According to Major General Igor Konashenkov, only 23 out of 59 Tomahawk TLAMs fired by two US Navy warships in the Mediterranean reached their intended target. For those keeping ‘score’, this is a rate of success abysmally lower than the much newer Russian Kalibr cruise missiles launched from the Caspian Sea at terrorist targets inside Syria (from which four allegedly crashed in Iran). The question remains: is the Ru MoD telling the truth? Because if they are, then the White House spokesman Sean Spicer is either misinformed or lying when he denies the Russian claims about the Tomahawks going astray. But if less than 50% of the Tomahawks made it to al-Shayrat, what happened to the rest of the Raytheon-manufactured missiles and why? If so many of the Tomahawks didn’t hit the target, where did they go and why is there no evidence of any Russian attempt to intercept them via the S300/400 batteries around Kheimmim and Tartus (particularly at the latter location, where the Russians have established a repair pier for their Black Sea fleet)?
The drone footage the Russian Ministry of Defense shows in their presentation uploaded to YouTube and subtitled in English below appears to have been shot after the strike.

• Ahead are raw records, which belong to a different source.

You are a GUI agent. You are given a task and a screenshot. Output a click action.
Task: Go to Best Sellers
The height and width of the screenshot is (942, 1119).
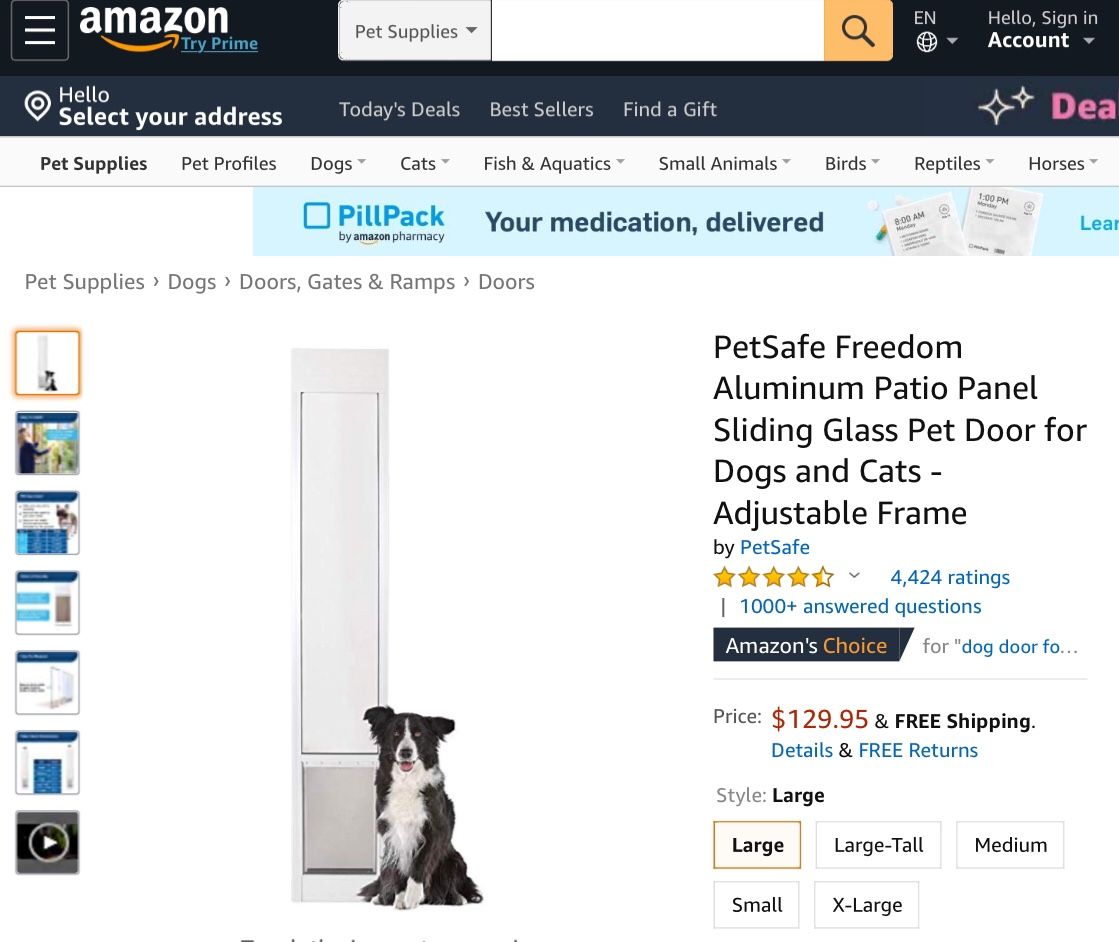[x=541, y=109]
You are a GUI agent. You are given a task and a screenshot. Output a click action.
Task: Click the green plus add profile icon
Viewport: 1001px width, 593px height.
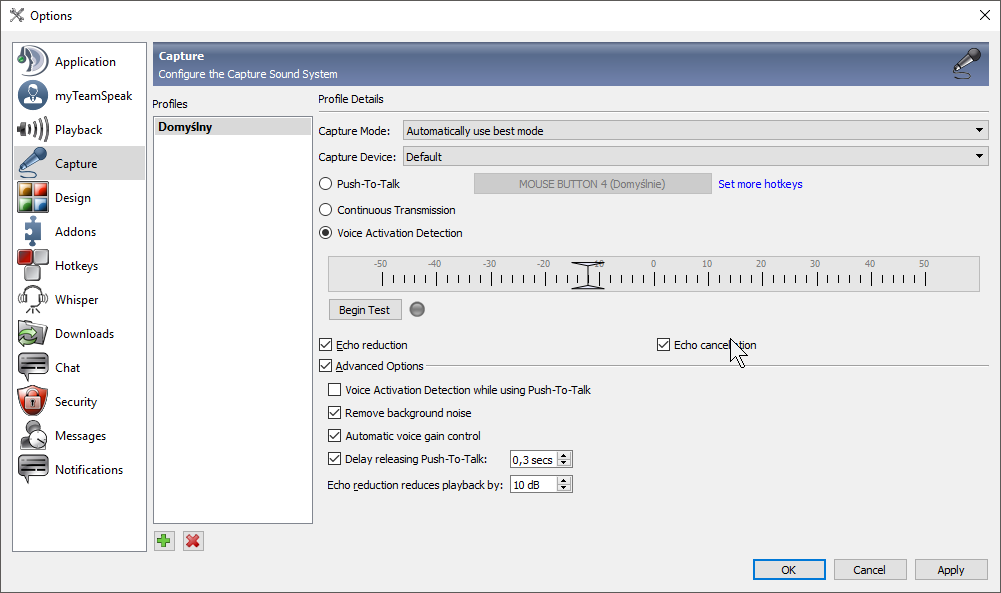pyautogui.click(x=164, y=541)
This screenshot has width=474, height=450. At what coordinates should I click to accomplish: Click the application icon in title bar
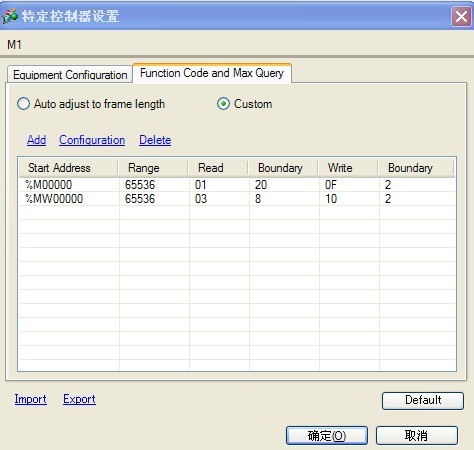(x=10, y=16)
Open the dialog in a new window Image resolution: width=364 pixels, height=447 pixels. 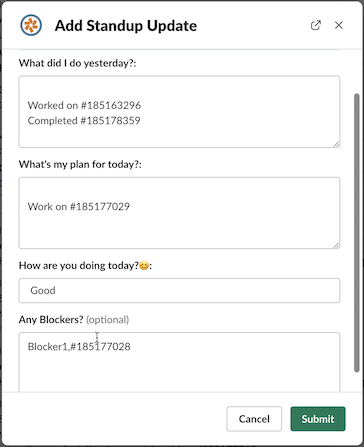(x=315, y=25)
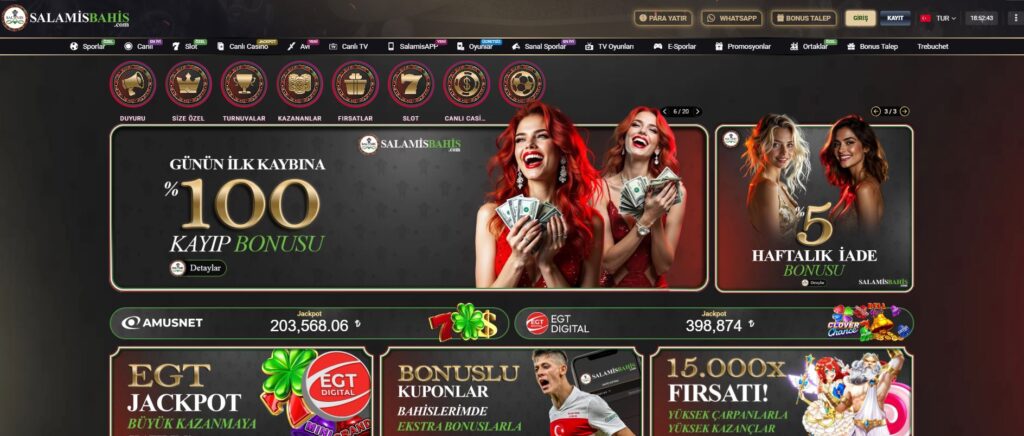
Task: Select the Size Özel crown icon
Action: 188,84
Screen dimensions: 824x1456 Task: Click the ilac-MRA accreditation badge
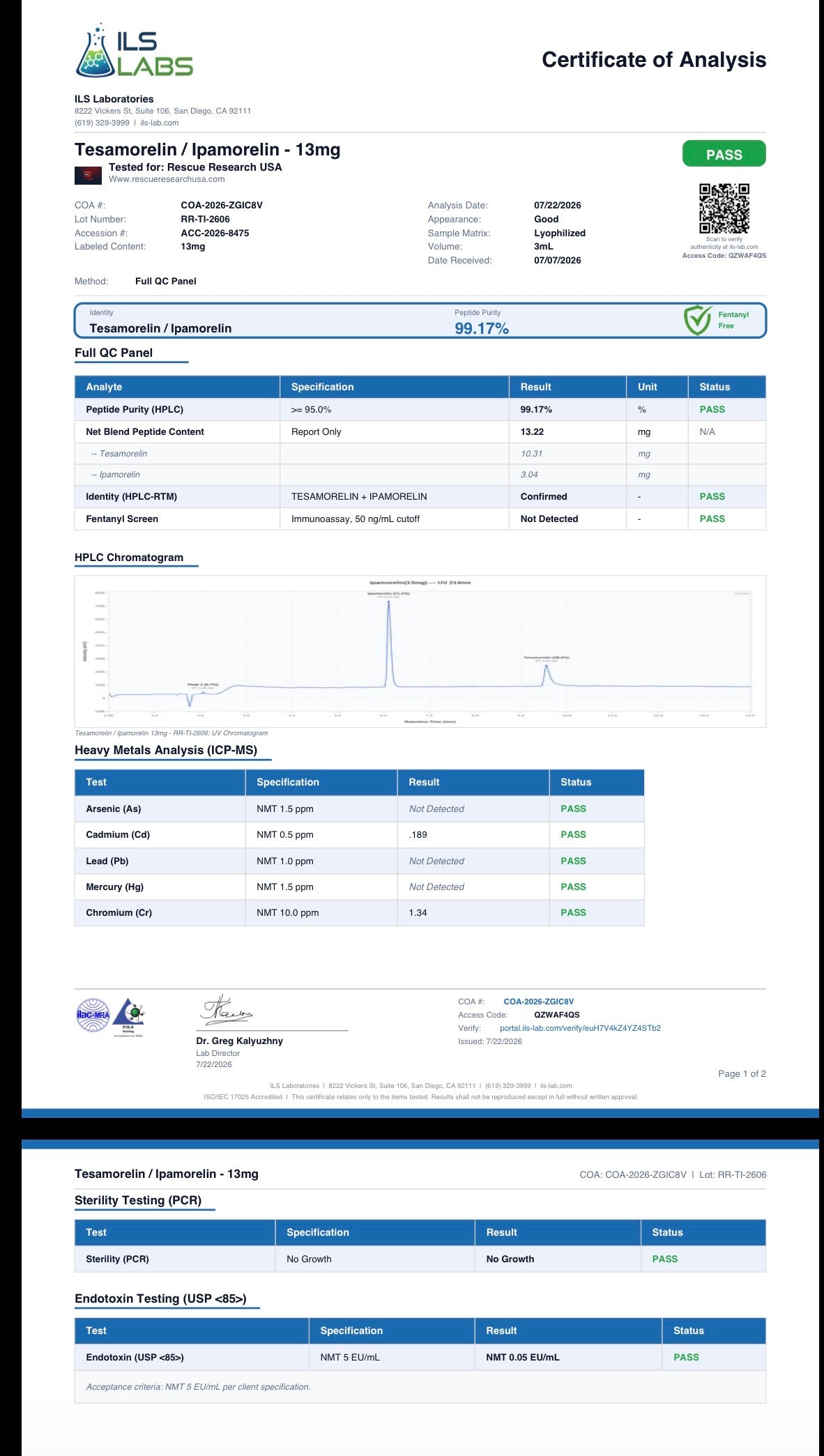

The lack of cratered runways and taxiways is consistent with footage released by Russian and Syrian journalists who made it to the base after daybreak on Friday and filmed blast damaged hangars and bomb casings — but no large craters of the concrete tarmac that would put the base out of commission for long.
The so-called Syrian Observatory for Human Rights (SOHR), a one man NGO run out of an apartment in Coventry, England says that Syrian forces have resumed military flights from the facility, and pro-Syrian government forces Twitter accounts confirmed SU-22 and MiG-23 tactical bombers taking off from the base this weekend. While it’s possible the Syrians recycled pre-strike footage of pilots and planes taking off from the facility in order to put up a good front, high ranking Syrian generals visiting the base after the attack claimed it had failed to achieve any lasting result.